To Move Forward, Reflect then Vote

Two recent NAFC Blog articles highlighted the importance of remembering our past. In July, Carrie Grummons wrote about her family’s trip to Germany. She reflected upon how the United States deals with the ugly parts of our history in a vastly different way from how the Germans have dealt with theirs (Why Remembering Is Important | Newtown Allies For Change). “As we walked through the city, we saw plaques and signs, fountains and flowers, and even just buildings, scarred with bullet holes accompanied by solemn words about atrocities which occurred by Germans against other Germans,” wrote Carrie. Forgetting the lessons of the Holocaust is an unlikelihood in Germany, and with an entire nation unwilling to forget, I suspect that the chance of another genocide ever occurring on German soil is remote.

While German citizens willingly and openly confront and learn from their past, the same cannot be said about our country. My recollection of my high school American History classes in the early 1980’s does not include studying the culture and experience of Indigenous peoples. The very basics were taught at the primary level, but I don’t recall much beyond that. For example, I did not learn about “Indian” boarding schools (Remembering Indigenous Families on the First Day of School | Newtown Allies For Change). Sure, we studied slavery and the Civil Rights Movement, but not in a way that was thorough or that examined the ways our country is still awash in racism. That I can recall, we never learned about Hispanic contributions to our nation.

I don’t know how my Nebraska high school education of forty years ago compares to Newtown students’ today. My memory is imprecise and my knowledge of the Newtown Public Schools curriculum is, at best, outdated. However, there is a national movement of which we are all aware and it threatens to undermine Diversity, Equity, and Inclusion (DEI) in American schools.
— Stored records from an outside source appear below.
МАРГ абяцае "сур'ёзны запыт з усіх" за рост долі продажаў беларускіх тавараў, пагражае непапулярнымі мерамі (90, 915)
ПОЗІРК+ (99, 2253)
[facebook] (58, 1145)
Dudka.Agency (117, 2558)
That movement strives to keep the topics of race, gender, and sexuality out of the schools. It purports that slavery was beneficial to the enslaved because of the skills they acquired under the system (Wow! The perks of being enslaved! Who knew??). That movement results in trans kids being banned from playing the sports that they love and requiring them to use bathrooms where they will be emotionally (or in some cases, physically) unsafe. Under the guise of “parental rights”, it seeks to erase the experiences of BIPOC and LGBTQ+ school children of all ages by removing literature and other teaching materials that provide those students much-needed representation. 

The “parental rights” movement isn’t exclusive to “red states”. It is here. One can surmise through reading letters in The Newtown Bee and listening to speakers at BOE meetings, that we have folks among us who want Newtown to adopt the racist, transphobic, and homophobic policies implemented in states like Florida and Texas. 

One small, yet turbulent, example we witnessed in Newtown was the book banning scandal last spring. I’ll spare you the recap, but suffice it to say, it was a shitshow. 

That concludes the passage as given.